This page describes the release, validation, and other aspects related to SDKHarness images.
Overview
The idea is to build a set of public SDKHarness pre-built images, that users can utilize to run their portable pipelines without having to manually build them, or use these images as base images for customization.
Background information
- SDKHarness architecture / design docs ?
- Image structure ?
- Source ?
Location/Naming
This section describes the naming scheme and location for publication of the containers.
Proposed repository:
gcr.io/beam , created under apache-beam-testing project, artifacts accessible publicly
Proposed tagging scheme:
java-SNAPSHOT
java-2.10.1
python2-SNAPSHOT
python2-2.10.1
go-SNAPSHOT
go-2.10.1
For example:
gcr.io/beam:java-SNAPSHOT
gcr.io/beam:java-2.10.1
Gcr.io
Things to know about gcr.io:
- Quotas:
- ?
- Permissions:
- download access - public
- publish - limited to authorized accounts that have correct permissions under apache-beam-testing:
- publishing the snapshots nightly might be feasible similar to how we currently publish nightly maven snapshots, by creating a Jenkins job;
- publishing at release time can be another Jenkins job that is triggered manually by the release owner;
- what's the process of triggering a job in such case?
- GCP Project:
- apache-beam-testing
- Troubleshooting:
- If something goes wrong with the release process:
- ping dev@ ?
- If something goes wrong with a customer pipeline from using the prebuilt images:
- ping dev@ ?
- If something goes wrong with the release process:
Publication Schedule
Snapshots
- how do we publish the snapshots, what's the frequency?
- automatic, when HEAD is built, nightly similar to maven snapshots, or manually?
- when and how do we cleanup the snapshot images:
- when you publish an image you have a new version/hash and still can use any previous versions. They take space and will count towards a quota. We need to clean them up periodically:
- make it part of the publish job to look and delete the versions that are more than X days (or versions) old?
- when you publish an image you have a new version/hash and still can use any previous versions. They take space and will count towards a quota. We need to clean them up periodically:
Release Images
- how should we build and publish the images for release versions of Beam?

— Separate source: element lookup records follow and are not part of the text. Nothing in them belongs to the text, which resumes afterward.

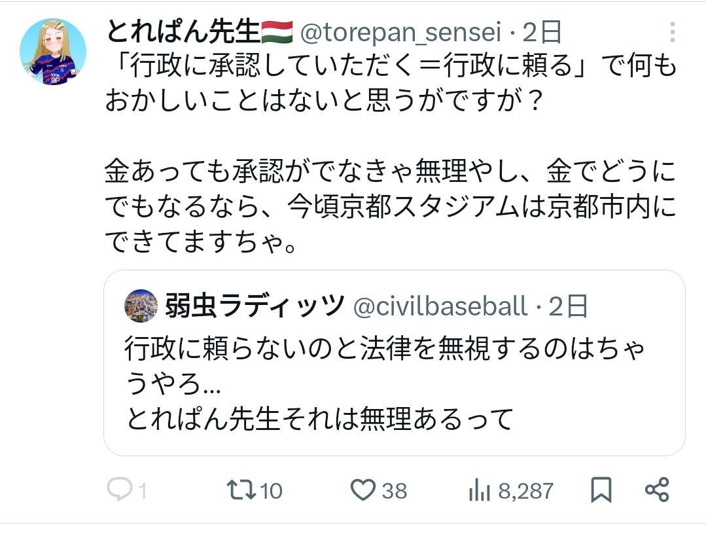This screenshot has height=536, width=706.
Task: Click the reply speech bubble icon
Action: tap(119, 490)
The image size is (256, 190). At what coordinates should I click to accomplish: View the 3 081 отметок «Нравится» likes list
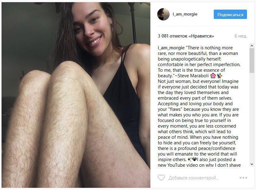tap(186, 36)
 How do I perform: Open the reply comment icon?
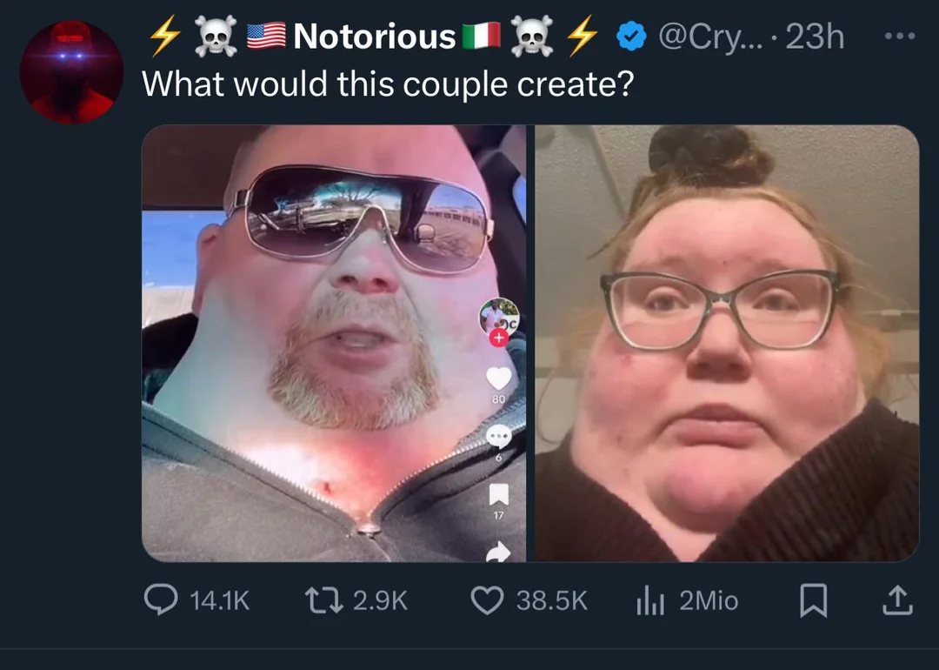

- manually, as part of Beam release;
- or by automatically triggering a job at some step of the release?
- should it be a blocker for the release?
- should we make it part of the release and not mark release as complete until the images are published?

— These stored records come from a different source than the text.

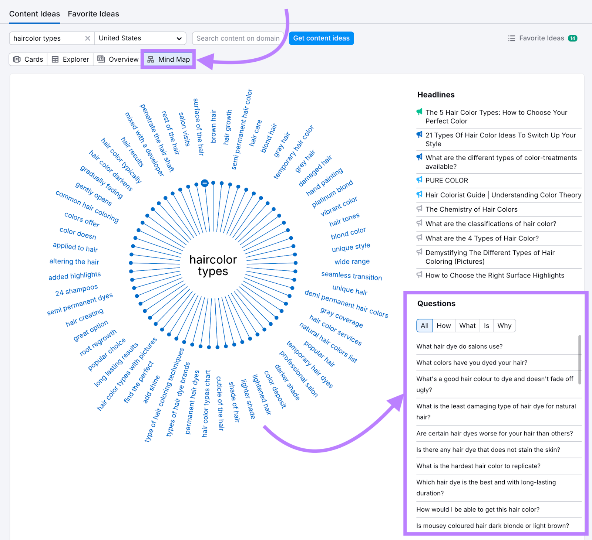Click the Search content on domain field

pos(238,38)
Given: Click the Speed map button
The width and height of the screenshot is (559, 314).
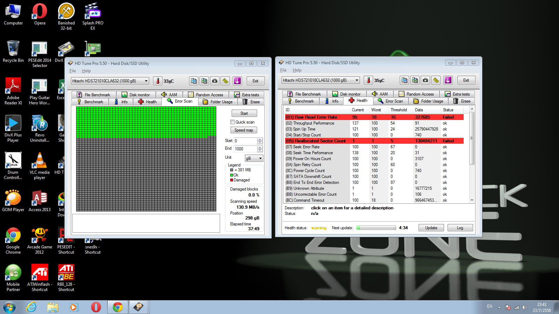Looking at the screenshot, I should (x=244, y=130).
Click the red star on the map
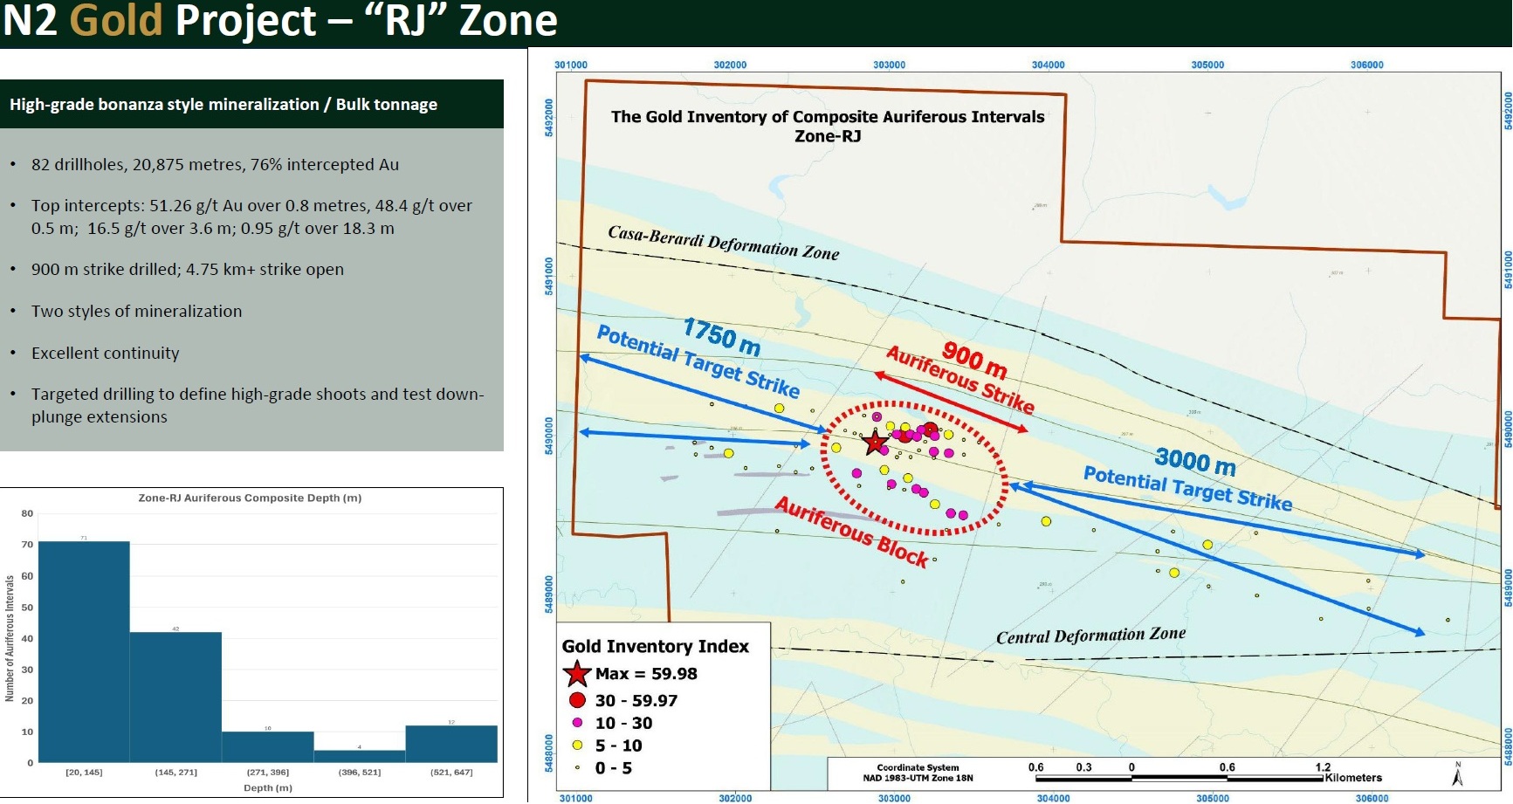Image resolution: width=1513 pixels, height=804 pixels. point(875,443)
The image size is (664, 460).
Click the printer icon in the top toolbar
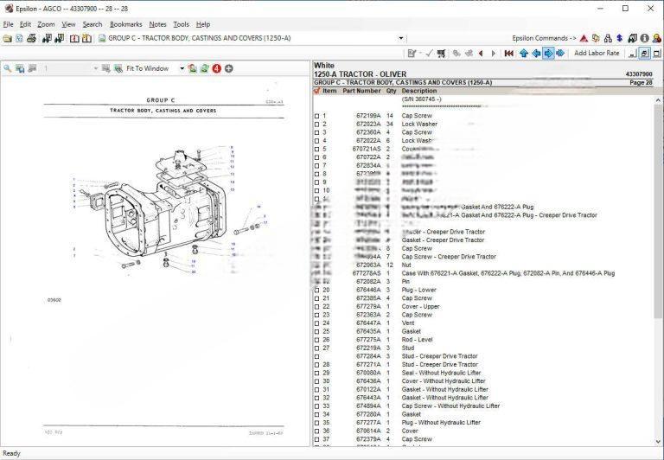[x=31, y=38]
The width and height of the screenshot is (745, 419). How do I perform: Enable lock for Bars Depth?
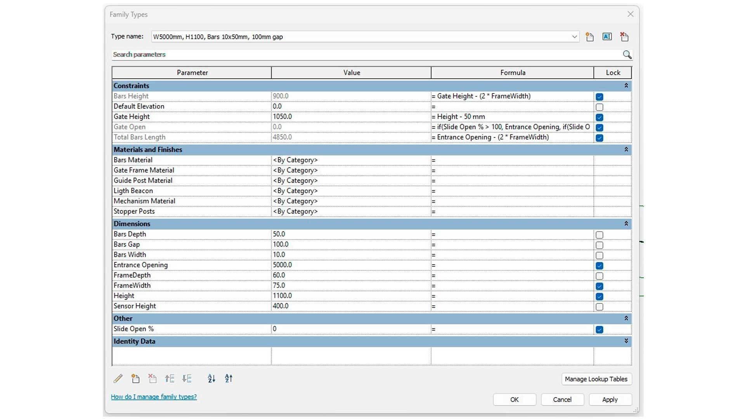coord(599,235)
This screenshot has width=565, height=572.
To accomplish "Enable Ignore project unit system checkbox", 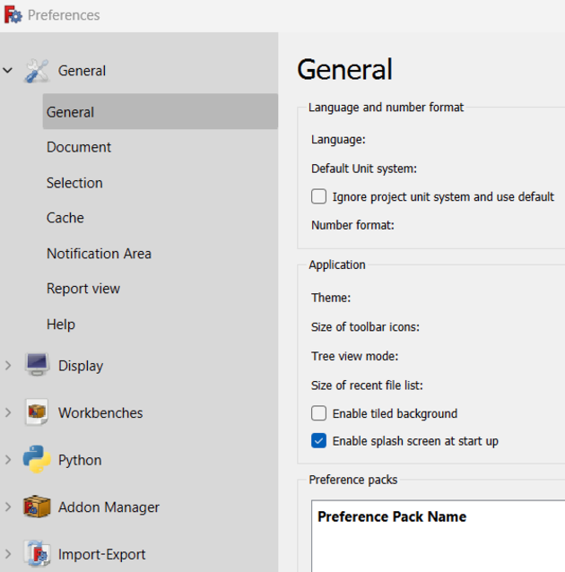I will (318, 196).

- or can we publish them in a separate process later/earlier?
- should it be done by the same release owner?
- should the validation be part of the release validation?
Commands
This section describes the commands that are used to build, publish, run tests and examples for the images.
Prerequisites
- docker;
Build
To build an image X run:
$ ./gradlew .... ?
This produces a local image named X. It can be examined by running docker commands:
$ docker image ls
$ docker ...
Run a test against locally built container
Portability tests are executed with command Y:
$ ./gradlew ... ?
They run against container Z. To use the prebuilt container run this command:
$ ./gradlew ... ?
Publish
Publishing an image to gcr.io/beam requires permissions in apache-beam-testing project.
This is the command that published an image X: $ ./gradlew ... ?

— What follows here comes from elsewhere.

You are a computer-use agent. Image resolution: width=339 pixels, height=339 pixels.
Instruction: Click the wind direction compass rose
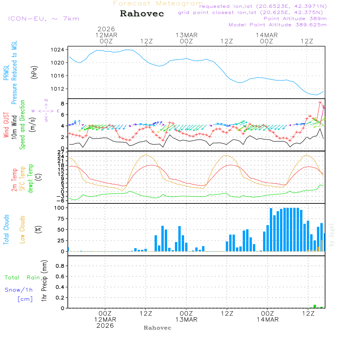click(46, 111)
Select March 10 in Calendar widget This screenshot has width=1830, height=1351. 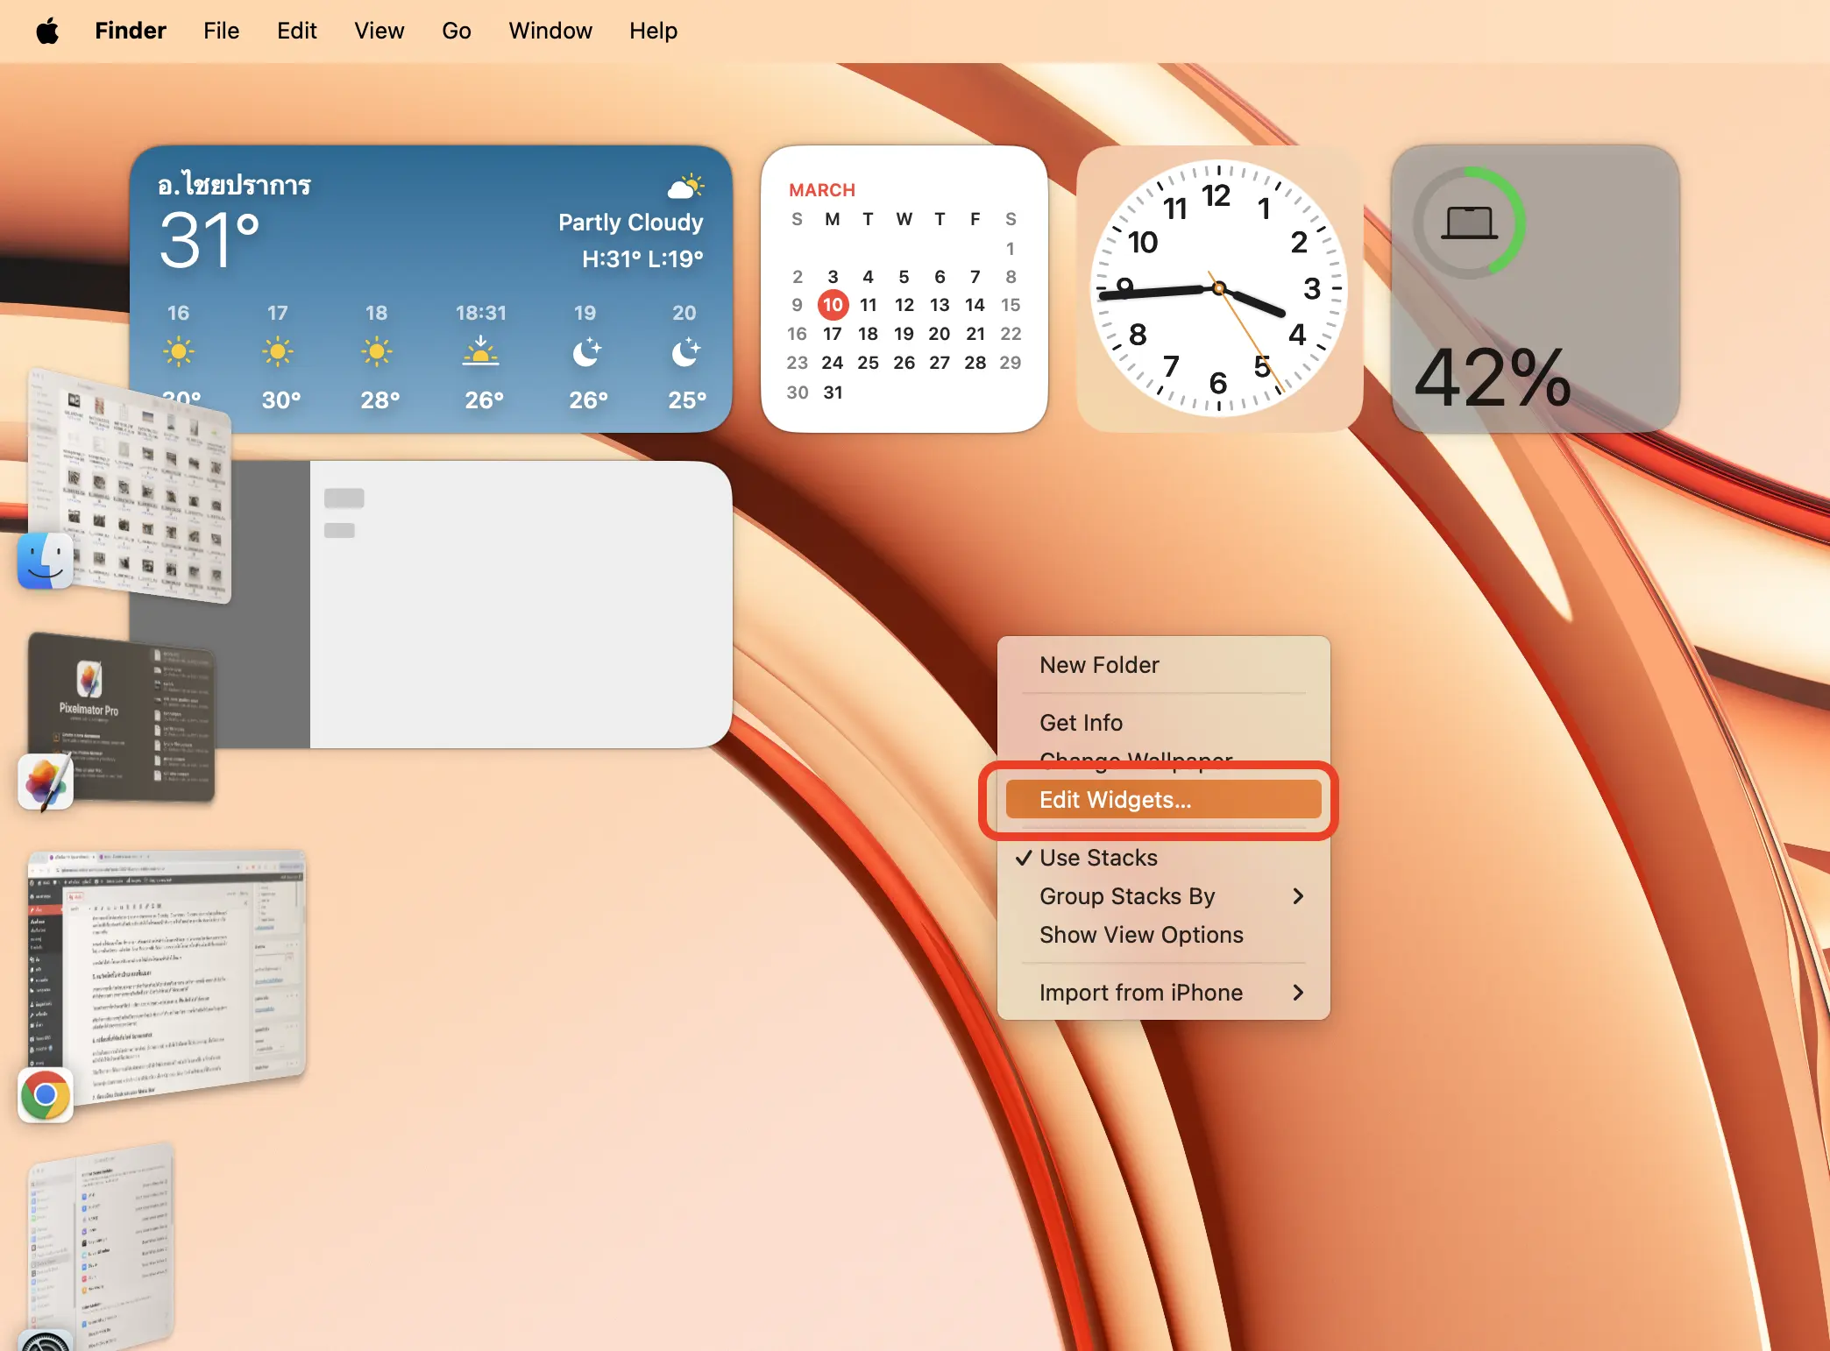832,305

To publish an image Y to a custom repository run this command:
$ ./gradlew ... ?
Release Images Validation
This section describes how to validate a built and/or published image.
Automated test suites
We have these test suites in Beam that utilize portability:
- ...
- ...
To execute a test suite X against container Y run this command:
$ ./gradlew ... ?
Manual testing
To run a custom pipeline against an image
:
$ ./gradlew ... ?
Backwards compatibility
- ?
Other verification
- hash, signature ?
Support Story
How do we allow the images to be used?
What's the process of reporting issues?
Any special licensing?